### ЗАДАНИЕ 1
Соберите из листинга все строки, где встречается слово «panel». Регистр букв учитывается.

### ФРАГМЕНТ
★ ★ ★ ★

В отношении Пушкина тут был определённый замысел, в духе двусмысленной формулы «свободно, но с фельдъегерем». Поэт рассматривается как привезённый из заключения, и, пока не состоялась беседа с царём, пока нет высочайшего прощения,— никакие послабления не должны вызывать у Пушкина ощущения свободы: он ещё в ссылке, без права въезда в столицы (историк А. И. Михайловский-Данилевский был, конечно, не одинок, когда записал о возвращении Пушкина — «корифей мятежников»[75]
).Подозрительная власть, неразделимость освобождения и заключения (Пушкин не зря иронизировал, когда писал П. А. Осиповой, что и подобную ситуацию он должен считать для себя высокой честью) — всё это символ того, что происходило, происходит и будет теперь происходить с поэтом. С одной стороны, за Пушкиным числятся «разные вины» перед властью: перехваченное атеистическое письмо 1824 года, связи «со всеми заговорщиками», двадцать декабристских показаний о значении Пушкина в формировании вольных идей (в том числе свидетельства Южан и Соединённых славян о том, что стихотворение «Кинжал» читалось для поощрения к цареубийству).
С другой стороны, Пушкин в период следствия над декабристами был ведь уже сослан; его и забирать не надо в 1825/26-м, ибо — приговорён «авансом», ещё в 1824-м.
Впрочем, если за старые грехи поэт уже подвергся репрессиям, тем более власть присматривается к новым; сначала возникли подозрения и началась переписка на самом высоком уровне по поводу перехваченного письма Пушкина к Плетнёву (от 7 марта 1826 г.); агент Бошняк крутится возле Михайловского, отыскивая «возмутительные песни», будто бы пущенные в народ. Затем — дело о стихотворении «Андрей Шенье»…[76]
Власть, Николай I имели несколько серьёзных, по их понятиям, мотивов
Двойной счёт, трудность
Не так входили к монархам предшественники Пушкина — Державин, министр, статс-секретарь Екатерины II; Карамзин — личный друг Александра I. Их немыслимо представить под охраной фельдъегеря, «небритых, в пуху, измятых»…
Пушкин, до последней минуты не знавший, с кем придётся беседовать в Москве, но обладавший гениальной интуицией и при том имевший время обдумать по дороге своё положение,— отлично чувствовал отмеченную только что двойственность. Ещё в январском письме Жуковскому он просит за него «не ручаться»: «Моё будущее поведение зависит от обстоятельств, от обхождения со мною правительства etc.» (
Мы всё время говорим о «раздвоении судьбы», которое не в сентябрьские дни 1826 года началось: оно точно охарактеризовано современным исследователем.
«Исторический шквал, потрясший русское общество 14 декабря, в личной судьбе Пушкина обернулся сцеплением случайностей. Шесть лет никакие хлопоты друзей не могли освободить его, сосланного без прямого политического преступления и при отсутствии твёрдых улик. Сейчас, когда появилась несомненная улика — показания арестованных заговорщиков о революционизирующем значении его стихов, когда ближайшие его друзья идут на каторгу, а знакомые — погибают на эшафоте, его освобождают и обещают покровительство.

★ ★ ★ ★

### Листинг для поиска текста и элементов
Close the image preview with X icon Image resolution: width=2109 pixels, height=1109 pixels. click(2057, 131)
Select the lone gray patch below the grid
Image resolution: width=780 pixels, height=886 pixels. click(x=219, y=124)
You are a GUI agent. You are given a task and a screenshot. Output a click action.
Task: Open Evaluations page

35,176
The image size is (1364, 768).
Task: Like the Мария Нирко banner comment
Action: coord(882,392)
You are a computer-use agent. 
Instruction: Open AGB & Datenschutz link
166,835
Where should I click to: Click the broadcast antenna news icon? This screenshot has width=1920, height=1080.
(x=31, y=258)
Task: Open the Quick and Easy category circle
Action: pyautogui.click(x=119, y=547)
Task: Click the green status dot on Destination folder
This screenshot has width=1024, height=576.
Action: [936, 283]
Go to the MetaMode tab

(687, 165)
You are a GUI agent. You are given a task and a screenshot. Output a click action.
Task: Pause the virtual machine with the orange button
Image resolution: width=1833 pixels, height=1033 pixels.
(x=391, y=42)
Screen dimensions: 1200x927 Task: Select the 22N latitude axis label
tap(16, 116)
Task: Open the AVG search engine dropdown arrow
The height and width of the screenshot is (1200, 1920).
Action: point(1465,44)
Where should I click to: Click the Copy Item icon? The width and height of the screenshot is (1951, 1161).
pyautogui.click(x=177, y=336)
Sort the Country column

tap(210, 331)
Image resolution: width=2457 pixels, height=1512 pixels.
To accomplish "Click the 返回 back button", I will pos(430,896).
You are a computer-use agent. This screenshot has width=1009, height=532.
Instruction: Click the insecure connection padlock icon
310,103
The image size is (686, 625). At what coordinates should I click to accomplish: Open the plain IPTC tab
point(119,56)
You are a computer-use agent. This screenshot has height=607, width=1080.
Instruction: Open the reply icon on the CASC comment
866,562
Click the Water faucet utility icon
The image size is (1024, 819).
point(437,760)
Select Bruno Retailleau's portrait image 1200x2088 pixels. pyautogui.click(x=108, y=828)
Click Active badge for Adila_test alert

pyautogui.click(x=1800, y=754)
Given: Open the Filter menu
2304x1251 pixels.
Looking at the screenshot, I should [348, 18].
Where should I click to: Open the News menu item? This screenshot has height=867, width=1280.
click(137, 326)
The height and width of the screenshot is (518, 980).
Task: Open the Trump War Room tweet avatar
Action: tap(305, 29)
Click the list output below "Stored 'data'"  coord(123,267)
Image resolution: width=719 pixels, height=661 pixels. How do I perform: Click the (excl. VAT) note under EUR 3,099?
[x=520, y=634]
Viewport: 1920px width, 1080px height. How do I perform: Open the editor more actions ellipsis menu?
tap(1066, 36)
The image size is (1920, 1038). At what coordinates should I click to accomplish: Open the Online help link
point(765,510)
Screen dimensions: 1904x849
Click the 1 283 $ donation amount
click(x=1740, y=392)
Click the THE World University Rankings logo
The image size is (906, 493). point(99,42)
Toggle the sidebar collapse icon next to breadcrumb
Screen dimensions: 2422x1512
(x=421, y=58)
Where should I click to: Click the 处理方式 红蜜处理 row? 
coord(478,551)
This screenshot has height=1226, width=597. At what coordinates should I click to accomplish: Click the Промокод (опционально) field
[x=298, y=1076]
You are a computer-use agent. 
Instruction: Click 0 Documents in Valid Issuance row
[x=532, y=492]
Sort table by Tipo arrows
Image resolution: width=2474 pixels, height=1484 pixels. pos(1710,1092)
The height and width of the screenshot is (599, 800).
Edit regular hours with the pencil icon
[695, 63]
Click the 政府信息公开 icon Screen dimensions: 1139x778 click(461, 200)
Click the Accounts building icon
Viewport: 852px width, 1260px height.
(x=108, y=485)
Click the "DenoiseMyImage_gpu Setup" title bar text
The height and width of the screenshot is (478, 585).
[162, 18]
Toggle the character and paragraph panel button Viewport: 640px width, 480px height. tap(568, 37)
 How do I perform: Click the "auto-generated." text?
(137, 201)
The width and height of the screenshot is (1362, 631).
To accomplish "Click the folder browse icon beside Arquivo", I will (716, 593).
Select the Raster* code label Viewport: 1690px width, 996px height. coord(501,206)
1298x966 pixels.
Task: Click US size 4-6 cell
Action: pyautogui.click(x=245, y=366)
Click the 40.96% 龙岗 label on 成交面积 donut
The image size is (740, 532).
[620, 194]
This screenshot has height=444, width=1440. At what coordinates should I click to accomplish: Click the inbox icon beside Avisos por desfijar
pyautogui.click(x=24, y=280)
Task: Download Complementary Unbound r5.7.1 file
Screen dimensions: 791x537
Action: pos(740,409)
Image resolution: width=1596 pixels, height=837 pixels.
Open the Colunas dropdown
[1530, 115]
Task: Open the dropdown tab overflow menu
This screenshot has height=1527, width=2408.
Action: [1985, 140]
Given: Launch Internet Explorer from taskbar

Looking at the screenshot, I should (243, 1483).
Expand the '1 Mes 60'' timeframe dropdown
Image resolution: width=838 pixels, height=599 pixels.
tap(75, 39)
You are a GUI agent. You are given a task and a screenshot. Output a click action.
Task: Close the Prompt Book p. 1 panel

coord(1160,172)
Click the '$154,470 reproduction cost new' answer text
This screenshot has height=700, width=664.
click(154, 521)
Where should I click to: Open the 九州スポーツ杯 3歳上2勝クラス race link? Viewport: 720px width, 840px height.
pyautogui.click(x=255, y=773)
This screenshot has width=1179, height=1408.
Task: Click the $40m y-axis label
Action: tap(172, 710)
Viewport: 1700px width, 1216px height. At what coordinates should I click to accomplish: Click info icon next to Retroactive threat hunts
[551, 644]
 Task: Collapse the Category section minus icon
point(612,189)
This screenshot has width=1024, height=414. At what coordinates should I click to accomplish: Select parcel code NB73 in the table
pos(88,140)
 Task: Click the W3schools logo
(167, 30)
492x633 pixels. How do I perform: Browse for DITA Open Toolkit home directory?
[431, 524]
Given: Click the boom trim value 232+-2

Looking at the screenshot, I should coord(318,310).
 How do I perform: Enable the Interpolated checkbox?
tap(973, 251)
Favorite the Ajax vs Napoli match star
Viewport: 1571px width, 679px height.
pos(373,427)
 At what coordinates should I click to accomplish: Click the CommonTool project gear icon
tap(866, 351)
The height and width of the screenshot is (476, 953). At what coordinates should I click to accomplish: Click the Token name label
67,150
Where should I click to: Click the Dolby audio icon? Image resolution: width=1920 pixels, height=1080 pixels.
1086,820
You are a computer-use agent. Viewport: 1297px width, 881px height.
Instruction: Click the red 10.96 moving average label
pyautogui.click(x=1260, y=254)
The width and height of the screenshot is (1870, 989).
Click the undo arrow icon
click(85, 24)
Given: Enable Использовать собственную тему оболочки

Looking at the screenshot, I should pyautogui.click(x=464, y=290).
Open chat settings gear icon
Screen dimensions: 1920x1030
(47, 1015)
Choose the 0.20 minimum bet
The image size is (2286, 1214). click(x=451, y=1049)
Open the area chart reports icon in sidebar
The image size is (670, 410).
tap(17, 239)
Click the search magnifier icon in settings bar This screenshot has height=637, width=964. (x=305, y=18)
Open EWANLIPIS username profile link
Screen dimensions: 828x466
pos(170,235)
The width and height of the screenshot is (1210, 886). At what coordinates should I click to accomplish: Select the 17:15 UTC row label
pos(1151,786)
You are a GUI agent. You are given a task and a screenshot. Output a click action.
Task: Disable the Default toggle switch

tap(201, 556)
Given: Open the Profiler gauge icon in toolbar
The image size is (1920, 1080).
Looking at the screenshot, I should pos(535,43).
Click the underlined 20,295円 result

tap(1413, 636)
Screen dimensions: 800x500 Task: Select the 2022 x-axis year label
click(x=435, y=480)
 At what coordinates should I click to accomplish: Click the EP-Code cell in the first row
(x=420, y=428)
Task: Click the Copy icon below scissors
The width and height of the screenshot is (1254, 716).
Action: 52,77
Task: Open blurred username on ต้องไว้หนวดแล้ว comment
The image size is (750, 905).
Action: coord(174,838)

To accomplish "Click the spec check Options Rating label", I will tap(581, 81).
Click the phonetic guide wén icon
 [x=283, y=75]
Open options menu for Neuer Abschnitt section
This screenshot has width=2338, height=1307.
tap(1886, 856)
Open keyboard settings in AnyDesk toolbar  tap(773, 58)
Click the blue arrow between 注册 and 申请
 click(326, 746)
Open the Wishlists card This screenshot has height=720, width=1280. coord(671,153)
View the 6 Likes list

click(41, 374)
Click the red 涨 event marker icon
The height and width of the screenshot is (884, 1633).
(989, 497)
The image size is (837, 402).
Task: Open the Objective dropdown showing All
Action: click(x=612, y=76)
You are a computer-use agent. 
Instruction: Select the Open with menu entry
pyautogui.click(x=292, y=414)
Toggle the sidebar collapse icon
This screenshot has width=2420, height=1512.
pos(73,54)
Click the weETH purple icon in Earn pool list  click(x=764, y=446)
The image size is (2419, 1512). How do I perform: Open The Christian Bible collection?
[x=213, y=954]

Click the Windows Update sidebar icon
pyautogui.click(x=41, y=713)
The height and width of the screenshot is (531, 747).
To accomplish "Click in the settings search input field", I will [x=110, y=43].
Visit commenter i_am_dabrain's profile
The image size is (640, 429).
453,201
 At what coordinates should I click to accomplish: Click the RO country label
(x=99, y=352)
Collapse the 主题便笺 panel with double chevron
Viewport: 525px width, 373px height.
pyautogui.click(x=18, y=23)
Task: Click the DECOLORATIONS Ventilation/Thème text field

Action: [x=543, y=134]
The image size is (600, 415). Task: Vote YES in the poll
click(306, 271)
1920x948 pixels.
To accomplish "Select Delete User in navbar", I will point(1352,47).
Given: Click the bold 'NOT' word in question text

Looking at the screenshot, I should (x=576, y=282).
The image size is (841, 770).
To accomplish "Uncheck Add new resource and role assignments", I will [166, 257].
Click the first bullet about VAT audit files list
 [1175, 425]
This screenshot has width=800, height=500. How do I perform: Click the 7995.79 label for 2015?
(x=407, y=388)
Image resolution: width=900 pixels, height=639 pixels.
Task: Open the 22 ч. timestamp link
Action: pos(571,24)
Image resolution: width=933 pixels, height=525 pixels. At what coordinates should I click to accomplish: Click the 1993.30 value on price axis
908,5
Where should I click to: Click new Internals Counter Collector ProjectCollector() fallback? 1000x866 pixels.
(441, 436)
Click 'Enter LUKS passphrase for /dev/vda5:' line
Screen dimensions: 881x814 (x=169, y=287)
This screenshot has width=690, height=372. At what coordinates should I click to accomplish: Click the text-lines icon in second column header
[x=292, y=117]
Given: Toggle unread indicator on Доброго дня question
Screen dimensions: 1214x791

★ ★ ★ ★

### ЗАДАНИЕ 2
Назовите всех монархов, упомянутых во фрагменте о Пушкине по имени.

### ОТВЕТ 1
Toggle the character and paragraph panel button Viewport: 640px width, 480px height. tap(568, 37)
Task: Close the Prompt Book p. 1 panel
Collapse the 主题便笺 panel with double chevron

### ОТВЕТ 2
Николай I, Екатерина II, Александр I